The HVAD controller has three levels of alarms, categorized by level of priority: low (solid yellow), medium (flashing yellow), and high (red). There are two parts to the display, an alarm and an action. In general, the alarms are intuitive. For example, the "Low Battery" or "Critical Battery" alarm is accompanied by an action such as "Replace Battery 1." Even critical alarms such as "VAD Stopped" can have potentially easily reversible actions such as "Connect Driveline." Several of the more common alarms are addressed separately below.

Controller Fault

VAD patients and their caregivers are instructed to carry a back-up controller in case of controller malfunction. This alarm necessitates immediate consultation with the VAD team. Controller exchanges should only be performed by a trained professional.

Electrical Fault

The driveline contains six separate wires to maintain pump function. There is a level of redundancy but fracture of these wires will cause an electrical fault alarm, and complete severance can result in pump malfunction.[24] Consult with the VAD team immediately.

High Watts

Power spikes are often the result of pump thrombosis due to the increased energy requirement. The HMII and III devices - in the setting of obstructive thrombus - will display a flashing red alarm on the attached monitor; the HVAD monitor will read "Low flow – Call."

Low Flow

Evaluation of a VAD patient with a low-flow alarm starts with an assessment of overall clinical stability (Figure 3). In a hemodynamically unstable VAD patient, a low-flow alarm should be treated as pump malfunction until proven otherwise. With a severe inlet cannula obstruction from thrombus flow through the VAD will be negligible and cardiac output is dependent on intrinsic LV function, which is likely insufficient to maintain adequate end organ perfusion. In this scenario, emergency physicians should treat the patient as you would any patient in cardiogenic shock.

Figure 3.

Approach to low flow alarms for patient with Ventricular Assist Device.
EKG, electrocardiography; MAP, mean arterial pressure; IV, intravenous; JVD, jugular vein distention; LE, leg; RV, right ventricle.

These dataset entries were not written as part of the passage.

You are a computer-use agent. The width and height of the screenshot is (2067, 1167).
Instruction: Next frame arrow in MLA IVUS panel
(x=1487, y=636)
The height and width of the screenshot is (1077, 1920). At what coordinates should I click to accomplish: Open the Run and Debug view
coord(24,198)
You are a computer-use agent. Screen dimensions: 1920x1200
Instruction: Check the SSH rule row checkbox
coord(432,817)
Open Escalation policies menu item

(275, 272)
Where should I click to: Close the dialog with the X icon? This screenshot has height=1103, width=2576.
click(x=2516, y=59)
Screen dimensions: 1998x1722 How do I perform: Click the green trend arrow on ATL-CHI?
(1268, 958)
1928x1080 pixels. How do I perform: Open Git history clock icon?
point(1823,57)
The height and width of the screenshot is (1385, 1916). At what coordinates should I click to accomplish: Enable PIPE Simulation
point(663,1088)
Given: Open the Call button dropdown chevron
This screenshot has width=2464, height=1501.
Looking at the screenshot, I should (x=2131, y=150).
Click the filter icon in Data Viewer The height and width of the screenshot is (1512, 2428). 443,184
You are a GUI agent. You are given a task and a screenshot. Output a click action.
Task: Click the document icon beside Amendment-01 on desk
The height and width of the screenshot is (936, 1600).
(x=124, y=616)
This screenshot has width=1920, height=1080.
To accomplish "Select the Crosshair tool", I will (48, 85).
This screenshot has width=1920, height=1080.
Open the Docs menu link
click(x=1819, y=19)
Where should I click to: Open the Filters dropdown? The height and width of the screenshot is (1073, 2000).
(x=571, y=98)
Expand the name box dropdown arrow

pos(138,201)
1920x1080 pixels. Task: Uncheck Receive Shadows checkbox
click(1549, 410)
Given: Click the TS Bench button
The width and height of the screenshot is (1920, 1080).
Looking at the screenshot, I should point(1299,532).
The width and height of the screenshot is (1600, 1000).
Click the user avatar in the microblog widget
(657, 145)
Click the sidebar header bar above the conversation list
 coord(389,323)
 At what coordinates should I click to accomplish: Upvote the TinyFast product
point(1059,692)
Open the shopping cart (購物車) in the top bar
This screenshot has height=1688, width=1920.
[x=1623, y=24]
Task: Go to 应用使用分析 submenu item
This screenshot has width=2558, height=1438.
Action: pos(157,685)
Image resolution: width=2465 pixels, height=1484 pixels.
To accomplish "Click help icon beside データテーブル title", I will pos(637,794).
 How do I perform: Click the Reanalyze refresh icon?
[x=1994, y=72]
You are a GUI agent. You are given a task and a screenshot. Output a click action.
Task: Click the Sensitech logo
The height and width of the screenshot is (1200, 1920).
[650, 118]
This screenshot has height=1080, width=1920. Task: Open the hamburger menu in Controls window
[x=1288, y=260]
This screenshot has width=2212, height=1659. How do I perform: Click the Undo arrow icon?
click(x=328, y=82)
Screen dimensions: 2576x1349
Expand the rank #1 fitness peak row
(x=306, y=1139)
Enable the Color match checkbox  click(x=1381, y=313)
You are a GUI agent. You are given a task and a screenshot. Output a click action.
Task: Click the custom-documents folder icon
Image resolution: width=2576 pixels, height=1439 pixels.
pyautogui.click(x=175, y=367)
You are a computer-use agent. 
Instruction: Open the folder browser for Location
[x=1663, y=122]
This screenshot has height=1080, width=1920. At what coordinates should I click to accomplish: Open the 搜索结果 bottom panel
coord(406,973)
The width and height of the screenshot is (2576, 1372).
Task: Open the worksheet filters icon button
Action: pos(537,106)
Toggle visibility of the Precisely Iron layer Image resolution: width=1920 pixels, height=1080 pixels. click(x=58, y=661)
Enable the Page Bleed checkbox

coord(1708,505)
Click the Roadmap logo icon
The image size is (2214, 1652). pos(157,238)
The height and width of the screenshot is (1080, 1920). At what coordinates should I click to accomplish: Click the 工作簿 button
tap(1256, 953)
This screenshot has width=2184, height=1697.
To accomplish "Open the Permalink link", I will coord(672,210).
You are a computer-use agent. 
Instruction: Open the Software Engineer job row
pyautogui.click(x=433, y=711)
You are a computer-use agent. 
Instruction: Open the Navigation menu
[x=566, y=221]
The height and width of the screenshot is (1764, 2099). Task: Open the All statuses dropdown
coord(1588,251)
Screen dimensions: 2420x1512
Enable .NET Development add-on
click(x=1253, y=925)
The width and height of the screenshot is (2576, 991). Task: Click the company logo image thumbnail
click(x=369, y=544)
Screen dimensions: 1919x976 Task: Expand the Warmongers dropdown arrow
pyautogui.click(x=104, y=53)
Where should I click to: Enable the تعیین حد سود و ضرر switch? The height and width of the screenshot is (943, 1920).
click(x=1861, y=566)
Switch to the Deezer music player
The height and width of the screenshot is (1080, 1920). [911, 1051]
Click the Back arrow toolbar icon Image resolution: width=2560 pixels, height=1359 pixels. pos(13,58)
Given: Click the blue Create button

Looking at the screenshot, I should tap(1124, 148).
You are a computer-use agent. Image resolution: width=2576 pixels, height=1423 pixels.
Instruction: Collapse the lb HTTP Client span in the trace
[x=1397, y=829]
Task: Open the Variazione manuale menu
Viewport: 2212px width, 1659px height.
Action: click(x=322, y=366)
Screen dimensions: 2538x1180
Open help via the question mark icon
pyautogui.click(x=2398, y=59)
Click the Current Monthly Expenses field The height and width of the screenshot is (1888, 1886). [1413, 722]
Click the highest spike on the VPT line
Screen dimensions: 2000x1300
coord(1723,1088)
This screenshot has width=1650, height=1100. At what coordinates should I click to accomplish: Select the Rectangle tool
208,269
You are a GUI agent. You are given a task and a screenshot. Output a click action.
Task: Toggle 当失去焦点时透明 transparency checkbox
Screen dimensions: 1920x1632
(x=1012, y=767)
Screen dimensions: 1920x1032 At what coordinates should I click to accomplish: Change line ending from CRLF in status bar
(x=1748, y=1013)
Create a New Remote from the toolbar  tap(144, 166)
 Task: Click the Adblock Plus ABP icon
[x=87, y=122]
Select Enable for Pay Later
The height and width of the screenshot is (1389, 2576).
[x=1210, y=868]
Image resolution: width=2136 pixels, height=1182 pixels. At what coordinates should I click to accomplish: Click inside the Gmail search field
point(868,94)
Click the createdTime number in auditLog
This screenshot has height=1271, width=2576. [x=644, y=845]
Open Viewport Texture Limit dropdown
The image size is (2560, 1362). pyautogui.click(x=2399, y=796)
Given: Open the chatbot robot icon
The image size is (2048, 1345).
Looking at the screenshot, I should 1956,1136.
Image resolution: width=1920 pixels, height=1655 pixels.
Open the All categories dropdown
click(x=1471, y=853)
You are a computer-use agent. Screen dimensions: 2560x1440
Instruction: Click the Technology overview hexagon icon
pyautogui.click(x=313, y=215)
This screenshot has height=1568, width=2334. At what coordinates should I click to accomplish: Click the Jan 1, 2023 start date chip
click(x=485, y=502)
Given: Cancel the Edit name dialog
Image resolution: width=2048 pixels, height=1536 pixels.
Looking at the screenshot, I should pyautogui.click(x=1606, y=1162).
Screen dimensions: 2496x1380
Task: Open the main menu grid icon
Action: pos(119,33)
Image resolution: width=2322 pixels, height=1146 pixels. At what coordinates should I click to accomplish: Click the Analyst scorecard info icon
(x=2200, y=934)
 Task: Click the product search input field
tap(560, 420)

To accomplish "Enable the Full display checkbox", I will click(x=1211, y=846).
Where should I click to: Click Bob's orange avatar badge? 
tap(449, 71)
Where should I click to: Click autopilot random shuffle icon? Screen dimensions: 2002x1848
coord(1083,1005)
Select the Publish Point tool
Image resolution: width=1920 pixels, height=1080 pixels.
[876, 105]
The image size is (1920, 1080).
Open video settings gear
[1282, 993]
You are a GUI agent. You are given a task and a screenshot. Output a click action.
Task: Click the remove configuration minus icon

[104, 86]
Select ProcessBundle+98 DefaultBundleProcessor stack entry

Place large-bore IVs, obtain a stat echocardiogram (begin with a bedside point-of-care ultrasound if a formal study is not immediately available), and start inotropic support. Be sure to check a stat ECG, as ventricular dysrhythmias can precipitate acute right heart failure and subsequent shock. If the patient is stable, the provider should focus on differentiating other causes of low-flow alarms: hypovolemia and RV failure. If the etiology remains unclear after physical examination, a point-of-care ultrasound can be useful.

An inferior vena cava (IVC) that collapses on inspiration suggests inadequate pre-load and should be addressed with volume resuscitation.[25] On the other hand, right heart failure or RV myocardial infarction may be detected by measuring the RV:LV ratio. On an apical four view, measure the widest diameter of each ventricle transversely from endocardium to endocardium. If the RV:LV ratio is greater than 0.6, this may indicate RV failure or RV strain.[25] RV dysfunction can be suggested if the IVC decreases less than 50% with inspiration.[5]

Ultrasound can also be useful when troubleshooting other alarms. If both ventricles are large and dilated, this suggests pump failure, perhaps from thrombosis. Pump thrombosis is a true emergency and often requires surgical exchange of the device. Without pump exchange or transplant, pump thrombosis carries a 48% six-month mortality.[26] Alternatively, a small LV could represent a suction event and can be addressed with a volume challenge and a discussion with the LVAD team about turning down the device speed.